* YOUR TASK:
Entries follow. Give back exactly the lines starting at the one containing "You are a GUI" and ending at the one containing "This screenshot has height=819, width=1456.", and no other lines.

* SOURCE INFORMATION:

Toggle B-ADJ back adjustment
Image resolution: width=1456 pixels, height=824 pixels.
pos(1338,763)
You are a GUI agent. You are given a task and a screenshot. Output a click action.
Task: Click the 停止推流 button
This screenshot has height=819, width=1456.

---

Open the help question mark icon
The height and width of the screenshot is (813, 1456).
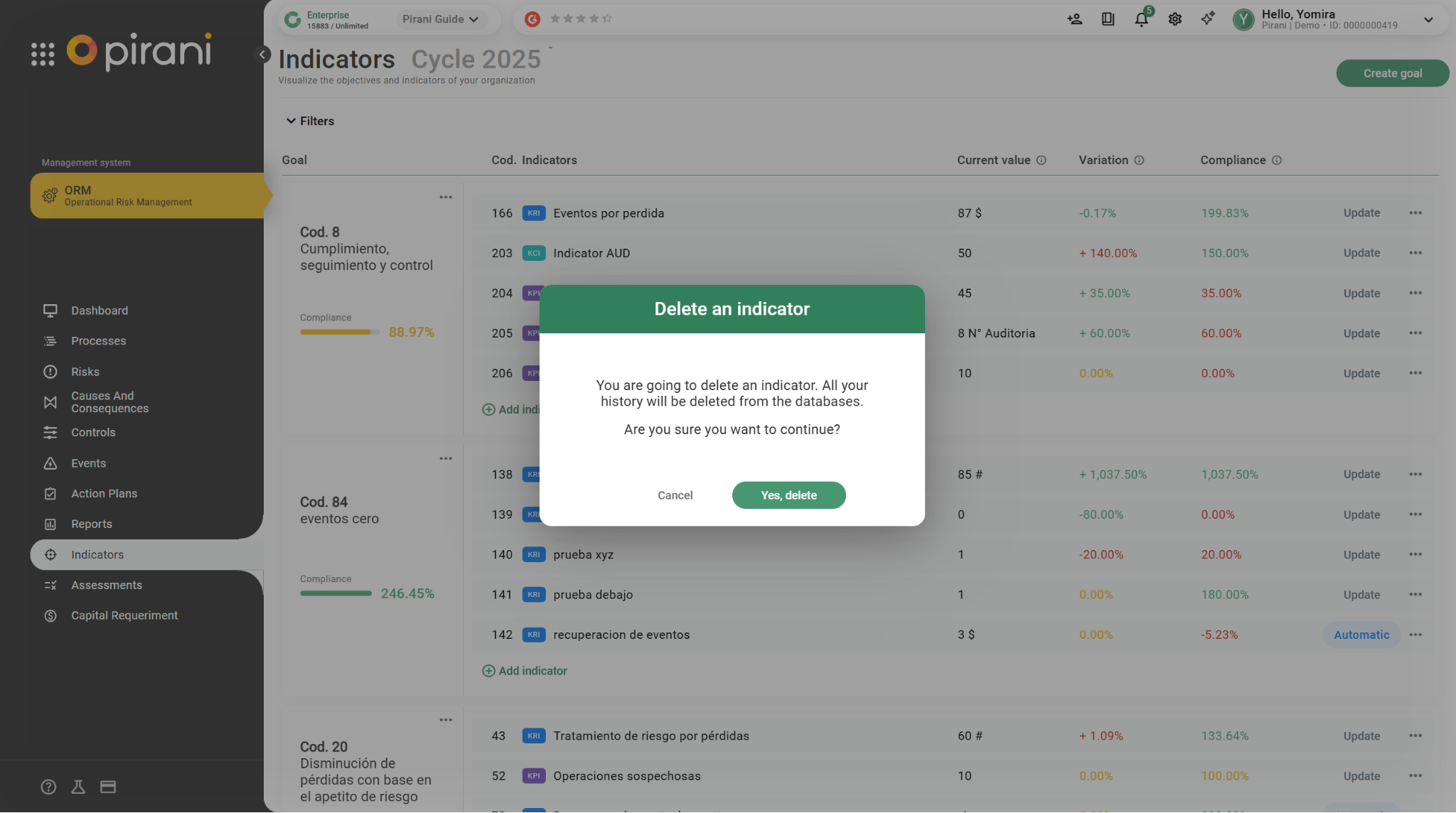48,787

* EXERCISE ANSWER:
You are a GUI agent. You are given a task and a screenshot. Output a click action.
Task: Click the 停止推流 button
This screenshot has height=819, width=1456.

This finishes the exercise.